Well (Friday, 2010 July 16)

July 16, 2010

Congratulations everyone for finishing the first week of model school.

I have been complaining a lot about all the things I have to do — and I do have a lot more than I actually want to do, but right now I’m not doing any of them. Tomorrow I want to go shopping. Sunday is laundry. I also need to create some lab work for 5e on Monday (J-P is running one of the classes), and some lessons for next week (3e: binary; 5e: output devices). Language classes tomorrow, including a "competence" on the hospital. And the most annoying is the program-wide "homework", which includes interviewing locals about religion, which is the social equivalent of pulling teeth for me. Fact is I could be working on any of those things right now, but fuck that. Julia mentioned beaching herself on her bed like a whale, and I’m not excited about that either (because my sheets are getting really ripe), but fuck being productive.
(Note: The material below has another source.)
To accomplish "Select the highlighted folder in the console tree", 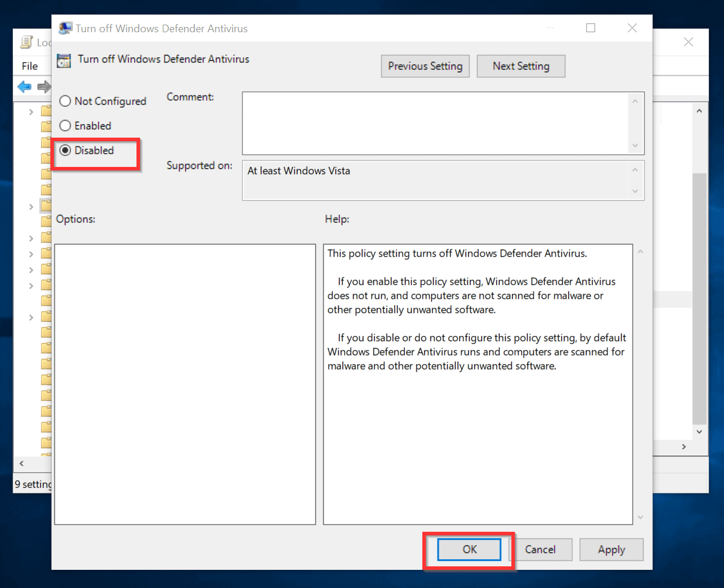I will (x=46, y=206).
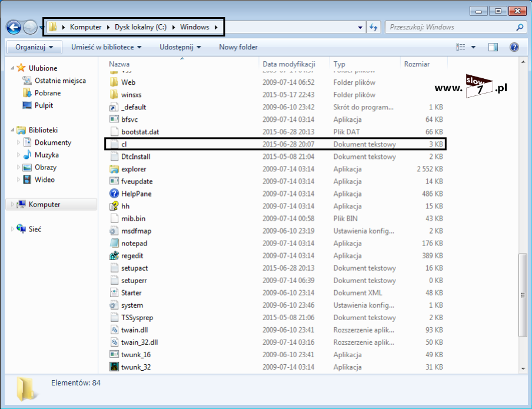
Task: Open the Organizuj dropdown menu
Action: pyautogui.click(x=34, y=47)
Was thinking about breaking out my "other" laptop, the one I impulse-bought before coming here and still haven’t run, but haven’t gotten there yet. Instead I’m browsing Wikipedia articles on African languages, which could theoretically be related to work I have to do.

But what I’d really like to talk about today is wells. I’m not an expert in the subject, but I’ve brought up a few handfuls of buckets of water so hopefully I have something to share. Of course, I’m learning, as I have elsewhere in life, that I tend to think I know more than I actually know, so much of the things you read here will be vastly incorrect. Suck it up.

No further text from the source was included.